_TASK DIRECTIONS_.
Whenever a line below includes the string "will", show it.

_ENTRIES PROVIDED_.
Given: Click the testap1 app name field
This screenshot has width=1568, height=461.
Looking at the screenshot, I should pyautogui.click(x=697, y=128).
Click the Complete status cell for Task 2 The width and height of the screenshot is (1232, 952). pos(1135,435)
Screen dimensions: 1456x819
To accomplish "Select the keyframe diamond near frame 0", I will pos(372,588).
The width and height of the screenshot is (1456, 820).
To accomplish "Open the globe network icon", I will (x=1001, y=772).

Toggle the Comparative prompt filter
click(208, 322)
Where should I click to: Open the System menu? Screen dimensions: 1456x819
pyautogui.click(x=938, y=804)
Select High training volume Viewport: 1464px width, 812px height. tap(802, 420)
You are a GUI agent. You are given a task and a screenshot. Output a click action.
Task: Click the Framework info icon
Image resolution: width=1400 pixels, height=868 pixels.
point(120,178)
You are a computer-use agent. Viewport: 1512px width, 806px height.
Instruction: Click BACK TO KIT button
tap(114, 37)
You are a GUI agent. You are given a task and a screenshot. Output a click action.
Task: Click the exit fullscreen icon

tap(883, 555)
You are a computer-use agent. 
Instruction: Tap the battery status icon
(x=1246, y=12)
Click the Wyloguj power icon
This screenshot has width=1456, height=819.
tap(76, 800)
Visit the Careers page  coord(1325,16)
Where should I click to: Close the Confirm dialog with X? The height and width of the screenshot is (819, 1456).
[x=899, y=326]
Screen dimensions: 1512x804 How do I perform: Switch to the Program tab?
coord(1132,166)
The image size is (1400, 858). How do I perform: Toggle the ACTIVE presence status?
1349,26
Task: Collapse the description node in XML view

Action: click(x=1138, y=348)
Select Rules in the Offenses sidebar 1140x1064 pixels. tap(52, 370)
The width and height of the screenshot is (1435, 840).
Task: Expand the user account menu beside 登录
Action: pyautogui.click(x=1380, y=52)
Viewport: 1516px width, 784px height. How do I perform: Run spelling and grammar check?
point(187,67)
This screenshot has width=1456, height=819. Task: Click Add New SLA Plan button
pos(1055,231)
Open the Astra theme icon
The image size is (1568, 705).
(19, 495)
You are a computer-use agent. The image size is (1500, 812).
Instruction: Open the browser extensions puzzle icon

_WRITTEN ANSWER_.
To accomplish "Select the keyframe diamond near frame 0", I will pos(372,588).
To accomplish "Open the globe network icon", I will (x=1001, y=772).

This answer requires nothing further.